Seeds of Empowerment, an offshoot of a research project at Stanford University, aims to increase access to basic education for children living in extremely marginalized communities around the world. 206 Seeds of Empowerment is making use of the Stanford Mobile Inquiry-Based Learning Environment (SMILE), a learning methodology that allows pupils to use mobile phones to generate and share their own educational materials in an interactive way.
The first Seeds of Empowerment project in Latin America to use the SMILE platform was launched in 2011 in the Argentine province of Misiones. It involved the support of the provincial government, telecommunications operator Telecom and a local NGO. The project was initially implemented in 10 rural and suburban primary and secondary schools, and was expected to expand to 20 schools in 2012. The overall objective of the project was to incorporate mobile technology in encouraging critical thinking, creativity, literacy and scientific thinking among students.
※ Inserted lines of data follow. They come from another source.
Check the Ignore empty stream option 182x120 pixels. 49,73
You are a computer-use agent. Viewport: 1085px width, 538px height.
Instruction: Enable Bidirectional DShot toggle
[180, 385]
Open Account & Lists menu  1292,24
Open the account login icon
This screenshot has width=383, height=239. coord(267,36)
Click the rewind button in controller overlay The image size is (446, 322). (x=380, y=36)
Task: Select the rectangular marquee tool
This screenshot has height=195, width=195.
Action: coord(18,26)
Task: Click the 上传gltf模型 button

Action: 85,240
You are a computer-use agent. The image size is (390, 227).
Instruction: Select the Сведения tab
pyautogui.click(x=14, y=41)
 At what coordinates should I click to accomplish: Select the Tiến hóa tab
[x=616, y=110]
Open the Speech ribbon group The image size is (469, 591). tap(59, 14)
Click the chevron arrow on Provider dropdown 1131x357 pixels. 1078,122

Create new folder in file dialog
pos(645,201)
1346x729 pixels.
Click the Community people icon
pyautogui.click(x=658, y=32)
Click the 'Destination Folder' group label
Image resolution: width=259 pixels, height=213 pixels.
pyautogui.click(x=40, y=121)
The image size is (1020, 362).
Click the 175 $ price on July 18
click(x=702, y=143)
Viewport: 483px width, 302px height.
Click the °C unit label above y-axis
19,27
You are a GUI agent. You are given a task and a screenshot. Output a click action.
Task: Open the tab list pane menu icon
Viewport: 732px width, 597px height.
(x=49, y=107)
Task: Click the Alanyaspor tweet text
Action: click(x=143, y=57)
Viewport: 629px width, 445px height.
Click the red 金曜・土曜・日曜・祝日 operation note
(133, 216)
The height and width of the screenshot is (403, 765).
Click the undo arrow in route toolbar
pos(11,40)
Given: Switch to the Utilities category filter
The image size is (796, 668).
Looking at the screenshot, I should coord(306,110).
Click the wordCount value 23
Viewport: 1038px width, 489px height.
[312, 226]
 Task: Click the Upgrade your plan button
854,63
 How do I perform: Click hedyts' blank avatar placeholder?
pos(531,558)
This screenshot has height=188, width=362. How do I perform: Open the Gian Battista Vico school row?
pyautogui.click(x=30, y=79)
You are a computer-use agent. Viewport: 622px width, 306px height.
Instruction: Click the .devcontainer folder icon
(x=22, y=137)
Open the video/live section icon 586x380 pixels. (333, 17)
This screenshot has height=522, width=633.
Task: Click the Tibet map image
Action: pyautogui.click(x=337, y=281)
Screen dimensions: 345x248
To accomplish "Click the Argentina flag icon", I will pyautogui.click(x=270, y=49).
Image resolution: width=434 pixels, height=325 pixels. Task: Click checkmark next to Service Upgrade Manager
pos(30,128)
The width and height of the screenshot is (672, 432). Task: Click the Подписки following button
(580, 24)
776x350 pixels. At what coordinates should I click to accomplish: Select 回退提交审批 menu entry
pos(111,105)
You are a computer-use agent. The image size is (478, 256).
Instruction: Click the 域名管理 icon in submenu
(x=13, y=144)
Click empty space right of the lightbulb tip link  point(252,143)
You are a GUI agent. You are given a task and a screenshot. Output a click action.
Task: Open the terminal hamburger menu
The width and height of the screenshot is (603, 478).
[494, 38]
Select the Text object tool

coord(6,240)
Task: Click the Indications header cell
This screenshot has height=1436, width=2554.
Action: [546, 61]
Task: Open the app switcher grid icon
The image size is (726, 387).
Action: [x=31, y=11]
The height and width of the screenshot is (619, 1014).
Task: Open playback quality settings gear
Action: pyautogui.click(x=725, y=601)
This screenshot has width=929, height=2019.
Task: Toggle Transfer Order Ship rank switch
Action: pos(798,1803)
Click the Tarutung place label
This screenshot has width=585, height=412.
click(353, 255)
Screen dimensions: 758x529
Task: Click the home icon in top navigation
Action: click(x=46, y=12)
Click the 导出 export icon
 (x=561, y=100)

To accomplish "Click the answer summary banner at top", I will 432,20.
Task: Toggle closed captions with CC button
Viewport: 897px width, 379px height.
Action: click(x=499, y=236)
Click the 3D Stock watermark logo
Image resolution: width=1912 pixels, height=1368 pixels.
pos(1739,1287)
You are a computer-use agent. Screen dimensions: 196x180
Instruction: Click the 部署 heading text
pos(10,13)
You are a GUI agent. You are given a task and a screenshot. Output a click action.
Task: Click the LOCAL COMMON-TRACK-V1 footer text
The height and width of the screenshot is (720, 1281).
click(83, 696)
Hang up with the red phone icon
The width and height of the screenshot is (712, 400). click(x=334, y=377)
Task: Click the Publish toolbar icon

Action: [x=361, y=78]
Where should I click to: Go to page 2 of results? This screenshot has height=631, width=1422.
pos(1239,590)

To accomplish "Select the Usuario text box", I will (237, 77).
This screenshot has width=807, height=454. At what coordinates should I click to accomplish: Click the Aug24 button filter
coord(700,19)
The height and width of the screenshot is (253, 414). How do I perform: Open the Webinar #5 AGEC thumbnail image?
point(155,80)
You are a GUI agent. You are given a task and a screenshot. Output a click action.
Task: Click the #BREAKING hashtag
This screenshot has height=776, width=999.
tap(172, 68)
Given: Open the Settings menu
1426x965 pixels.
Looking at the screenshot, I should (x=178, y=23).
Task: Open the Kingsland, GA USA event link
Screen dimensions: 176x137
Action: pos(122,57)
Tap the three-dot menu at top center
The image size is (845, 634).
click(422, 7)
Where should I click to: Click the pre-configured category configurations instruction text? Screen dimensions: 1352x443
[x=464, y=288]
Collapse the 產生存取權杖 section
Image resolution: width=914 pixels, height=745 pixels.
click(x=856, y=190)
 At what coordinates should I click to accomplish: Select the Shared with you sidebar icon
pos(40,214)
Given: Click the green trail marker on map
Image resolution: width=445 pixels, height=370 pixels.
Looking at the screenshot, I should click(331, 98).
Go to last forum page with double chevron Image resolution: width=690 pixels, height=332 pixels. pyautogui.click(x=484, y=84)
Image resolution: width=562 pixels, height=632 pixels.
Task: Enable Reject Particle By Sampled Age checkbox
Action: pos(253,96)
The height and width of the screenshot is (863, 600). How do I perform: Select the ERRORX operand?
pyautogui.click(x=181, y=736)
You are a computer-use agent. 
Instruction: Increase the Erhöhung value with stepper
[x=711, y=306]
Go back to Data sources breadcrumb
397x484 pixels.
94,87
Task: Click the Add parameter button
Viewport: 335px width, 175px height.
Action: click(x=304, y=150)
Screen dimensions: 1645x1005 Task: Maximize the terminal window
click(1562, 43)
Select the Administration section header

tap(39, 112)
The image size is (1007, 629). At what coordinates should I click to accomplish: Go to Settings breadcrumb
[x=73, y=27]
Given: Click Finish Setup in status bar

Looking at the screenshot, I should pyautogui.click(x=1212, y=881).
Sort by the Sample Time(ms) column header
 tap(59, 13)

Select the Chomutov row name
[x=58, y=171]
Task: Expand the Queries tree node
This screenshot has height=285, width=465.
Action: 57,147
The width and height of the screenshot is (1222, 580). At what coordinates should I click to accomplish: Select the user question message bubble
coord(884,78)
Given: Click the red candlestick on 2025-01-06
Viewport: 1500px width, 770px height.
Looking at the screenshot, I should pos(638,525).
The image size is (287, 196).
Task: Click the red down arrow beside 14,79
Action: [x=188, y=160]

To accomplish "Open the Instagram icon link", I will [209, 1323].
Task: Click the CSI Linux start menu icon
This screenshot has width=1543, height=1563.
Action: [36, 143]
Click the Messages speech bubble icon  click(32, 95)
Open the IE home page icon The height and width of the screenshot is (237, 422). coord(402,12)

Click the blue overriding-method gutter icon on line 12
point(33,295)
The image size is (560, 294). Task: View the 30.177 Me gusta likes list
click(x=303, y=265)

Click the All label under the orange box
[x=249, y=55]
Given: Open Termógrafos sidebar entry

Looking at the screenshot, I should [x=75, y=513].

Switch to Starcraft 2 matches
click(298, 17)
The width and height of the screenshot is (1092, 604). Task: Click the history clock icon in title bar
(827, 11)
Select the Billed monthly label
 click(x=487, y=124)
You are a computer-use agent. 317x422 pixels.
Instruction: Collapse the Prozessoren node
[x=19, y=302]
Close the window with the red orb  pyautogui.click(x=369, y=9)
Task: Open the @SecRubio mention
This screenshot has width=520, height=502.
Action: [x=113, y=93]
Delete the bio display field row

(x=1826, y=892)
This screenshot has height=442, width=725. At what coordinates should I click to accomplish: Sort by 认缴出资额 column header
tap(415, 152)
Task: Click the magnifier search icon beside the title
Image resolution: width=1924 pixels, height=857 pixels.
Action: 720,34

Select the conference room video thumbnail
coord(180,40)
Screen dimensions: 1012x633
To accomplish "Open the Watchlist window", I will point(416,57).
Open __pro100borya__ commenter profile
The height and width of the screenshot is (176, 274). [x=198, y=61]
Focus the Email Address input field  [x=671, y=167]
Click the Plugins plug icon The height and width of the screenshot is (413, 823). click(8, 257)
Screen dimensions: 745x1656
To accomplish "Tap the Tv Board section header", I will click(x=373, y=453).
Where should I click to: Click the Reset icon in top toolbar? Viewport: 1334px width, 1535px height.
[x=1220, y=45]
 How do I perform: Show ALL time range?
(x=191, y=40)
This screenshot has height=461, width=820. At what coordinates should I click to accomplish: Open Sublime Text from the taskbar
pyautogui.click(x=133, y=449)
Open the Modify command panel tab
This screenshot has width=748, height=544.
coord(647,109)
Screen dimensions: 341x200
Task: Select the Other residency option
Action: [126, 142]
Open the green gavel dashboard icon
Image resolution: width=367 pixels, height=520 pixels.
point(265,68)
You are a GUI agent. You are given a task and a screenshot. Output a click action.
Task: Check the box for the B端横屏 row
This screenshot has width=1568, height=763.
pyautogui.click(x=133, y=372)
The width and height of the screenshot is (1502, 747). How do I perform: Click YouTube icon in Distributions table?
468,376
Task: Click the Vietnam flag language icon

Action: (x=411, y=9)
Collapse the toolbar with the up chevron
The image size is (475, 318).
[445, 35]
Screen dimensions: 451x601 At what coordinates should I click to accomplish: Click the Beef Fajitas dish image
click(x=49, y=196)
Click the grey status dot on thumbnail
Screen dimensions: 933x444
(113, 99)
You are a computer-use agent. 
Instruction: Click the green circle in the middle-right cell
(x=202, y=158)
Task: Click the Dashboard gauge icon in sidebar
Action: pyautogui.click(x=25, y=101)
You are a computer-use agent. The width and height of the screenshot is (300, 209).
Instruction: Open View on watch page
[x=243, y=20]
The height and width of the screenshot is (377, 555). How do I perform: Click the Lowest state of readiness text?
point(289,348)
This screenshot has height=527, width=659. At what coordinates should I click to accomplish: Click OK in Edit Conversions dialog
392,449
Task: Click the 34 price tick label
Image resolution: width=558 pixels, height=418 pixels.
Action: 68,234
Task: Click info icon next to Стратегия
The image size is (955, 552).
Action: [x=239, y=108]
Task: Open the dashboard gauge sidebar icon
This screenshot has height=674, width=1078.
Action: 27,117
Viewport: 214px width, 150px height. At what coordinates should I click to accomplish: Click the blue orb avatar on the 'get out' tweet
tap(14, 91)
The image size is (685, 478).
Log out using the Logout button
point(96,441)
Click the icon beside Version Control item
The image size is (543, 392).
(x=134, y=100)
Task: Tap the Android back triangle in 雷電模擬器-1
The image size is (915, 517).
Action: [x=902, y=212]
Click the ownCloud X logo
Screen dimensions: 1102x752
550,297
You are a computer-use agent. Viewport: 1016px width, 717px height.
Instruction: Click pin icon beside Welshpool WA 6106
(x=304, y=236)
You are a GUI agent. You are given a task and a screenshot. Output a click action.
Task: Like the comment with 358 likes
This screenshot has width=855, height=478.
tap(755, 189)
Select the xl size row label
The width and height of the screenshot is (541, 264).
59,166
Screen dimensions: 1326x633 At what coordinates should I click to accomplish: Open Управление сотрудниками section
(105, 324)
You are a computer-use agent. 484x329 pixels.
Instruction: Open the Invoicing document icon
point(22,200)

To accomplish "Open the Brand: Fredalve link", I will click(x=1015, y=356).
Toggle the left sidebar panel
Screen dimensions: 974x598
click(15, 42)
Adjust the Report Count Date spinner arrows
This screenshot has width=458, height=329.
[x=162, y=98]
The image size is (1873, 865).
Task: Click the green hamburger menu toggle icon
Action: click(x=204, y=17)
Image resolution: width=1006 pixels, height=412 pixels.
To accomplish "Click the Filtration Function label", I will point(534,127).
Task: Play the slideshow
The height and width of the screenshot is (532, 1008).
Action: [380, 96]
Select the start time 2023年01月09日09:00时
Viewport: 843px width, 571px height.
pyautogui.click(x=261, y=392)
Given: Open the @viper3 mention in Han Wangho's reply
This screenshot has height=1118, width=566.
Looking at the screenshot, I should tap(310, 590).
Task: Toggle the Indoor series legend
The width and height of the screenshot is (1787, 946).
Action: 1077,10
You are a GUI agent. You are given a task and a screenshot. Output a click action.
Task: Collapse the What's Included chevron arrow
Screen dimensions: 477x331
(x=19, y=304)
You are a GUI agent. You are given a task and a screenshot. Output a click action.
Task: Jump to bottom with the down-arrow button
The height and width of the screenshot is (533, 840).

The pilot, which took place in August 2011, included training workshops using smartphones and tablets with the Android operating system. 207 Students and teachers were able to participate in various workshops with SMILE methodology, which allowed them to learn through innovative teaching methods and to generate dynamic content in real time using mobile devices. Every smartphone was pre-loaded with several applications associated with various subjects in the school’s curriculum. Each mobile device served three children, and students used the applications to generate questions about lessons or curriculum, working individually or in groups to compose questions on a topic and search for multimedia support to illustrate their questions. 208 The application compiled the students’ questions, allowing them to rank questions in addition to answering them. Results were generated in real time, allowing the teacher and students to see which questions were ranked the highest, which were the easiest, and which were giving students the most trouble.
According to Stanford’s School of Education, one of the SMILE pilots, in August 2011, focused on civic engagement at an urban high school located in northern Argentina. 209 Students were challenged to use SMILE to think critically about what it means to be an engaged citizen in their community. Specifically, students were asked to generate questions for their peers relating to moral dilemmas that might arise in their community. Questions generated by the students addressed issues such as homelessness, suicide, stealing, school bullying, and violence. Each group staged a skit to represent the concepts and captured their skits with photos to generate multimedia questions on their handsets. They would take pictures of ambiguous civic circumstances and create questions for their peers, such as “What would you do in this situation?” or “Who do you think is responsible for this?” By rating each other’s questions, students came to the realization that the best questions were those that divided the class in terms of responses, whereas less-complex questions would not highlight the differing views of their peers. According to the researchers, after three rounds of creating, answering and rating questions, the high school students were generating profound and challenging questions that were relevant to local concerns.
206 UNESCO, “Turning on Mobile Learning in Latin America,” (2012), at 23, available at http://unesdoc.unesco.org/images/0021/002160/216080E.pdf .
207 Misiones Online, “Tecnología móvil para educar: aporte de Telecom a escuelas misioneras,” (August 11, 2011), available at http://www.misionesonline.net/noticias/index?dia=11&mes=08&anio=2011&permalink=tecnologia-movil-para-educar-aporte-de-telecom-a-escuelas-misioneras .
208 Op cit , 21.
209 Stanford University School of Education, Office of Innovation & Technology, “SMILE Pilot Studies,” available at http://suseit.stanford.edu/research/smile/pilot-studies. According to the website, the Stanford Mobile Inquiry-based Learning Environment (SMILE) is basically an assessment/inquiry maker which allows students to quickly create own inquiries or homework items based on their own learning for the day. For example, students can freely take a photo (Shown in Figure 1) of a diagram or any other object from their own textbooks or any phenomena discovered in their school garden or lab and create a homework item.